The first thing we’re gonna do is ask for access to the user’s microphone. To do that, we’re gonna use this built in API in most browsers. We’re going to ask for access to a user’s media device, specifically an audio device, so a microphone. And this will return a promise, which in turn will resolve to what is known as a media stream. So let’s just console log that and see what a media stream looks like.

So here’s the page open in a browser. I’m gonna refresh on the first thing we see is that the browser handles requesting access to the microphone for us. And once we allow that, we see a media stream logged here. Now this is great, but in order to get raw data from the microphone, We need to plug this in to what is known as a media recorder. So we’ll create a media recorder here. New media recorder. And in there, we’re gonna plug in our stream, and we’re gonna specify the output format that we desire. So that’s step one.

Next, we’re going to create a persistent two way connection with Deepgram. We’ll create a new web socket here. and we’ll connect directly to Deepgram’s live transcription endpoint. In here, we’re also gonna wanna provide our authentication details There’s a few ways of doing it, but we are going to provide our API key directly here. Now we’re going to, as soon as that connection is opened, start preparing and sending data from our mic. And to do that, we’re gonna hook in to the socket dot on open event. like so. And in order to do this, we’re gonna add an event listener to the media recorder. So we’re gonna go media recorder dot add event listener. And the event we’re listening for is called data available, all lower case, all one word. That will return the data from our mic. and we’re gonna go ahead and send that data. So this is great. How do we make data available, we actually have to start the media recorder. That’s just one final line here, media recorder dot start. And then here we specify a time slice. So this is the increment of time in which data will be packaged up and made available. via the data available event. So this is in milliseconds, so that’s thousands of a second. So I’ll do this every quarter of a second. So that’s everything we need to send data to Deepgram.

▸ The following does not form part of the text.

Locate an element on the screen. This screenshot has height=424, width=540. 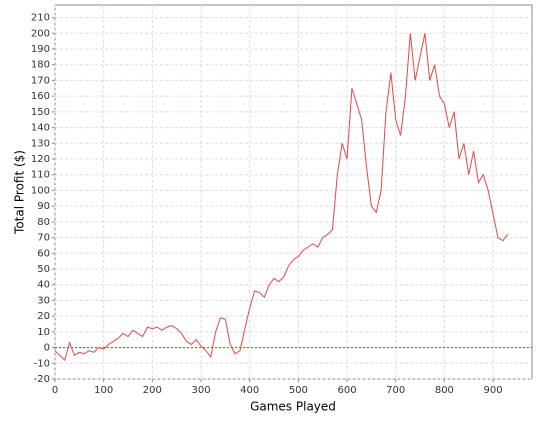
y-tick-label: 60 is located at coordinates (44, 254).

The other side of that is to listen for messages that are being sent from Deepgram to us in the other direction. To do that, we’re gonna listen to the on message event. There’s loads of useful data that comes back in the returned payload. So here we pass it. instead of logging it all, we’re just extracting the transcript. And now we’re gonna go ahead and console lock the transcript. At this point, you may show it to users or do something else with it, but that is actually all we need in order to do live transcription in the browser.

So let me refresh, give access to our microphone, and we should see any minute now that transcripts are appearing right there in our console. How cool is that? And you’ll see there are multiple phrases coming for everything I’m saying. there is an additional property in the return payload that indicates when a given phrase is in its final form.

So hopefully, you found that interesting. That’s how you do browser live transcription. Before we part ways, I just wanted to mention a blog post that we publish not long before this video, which talks about best practices with handling your API key. So check the description out for that. And if you are gonna use this in the real, make sure that you are doing something to protect your API key from being accessible to users and having two wide reaching permissions. If you have any questions at all, reach out. We love to help people. We love to see what you’re gonna build with our speech recognition API. Have a wonderful day. Bye for now.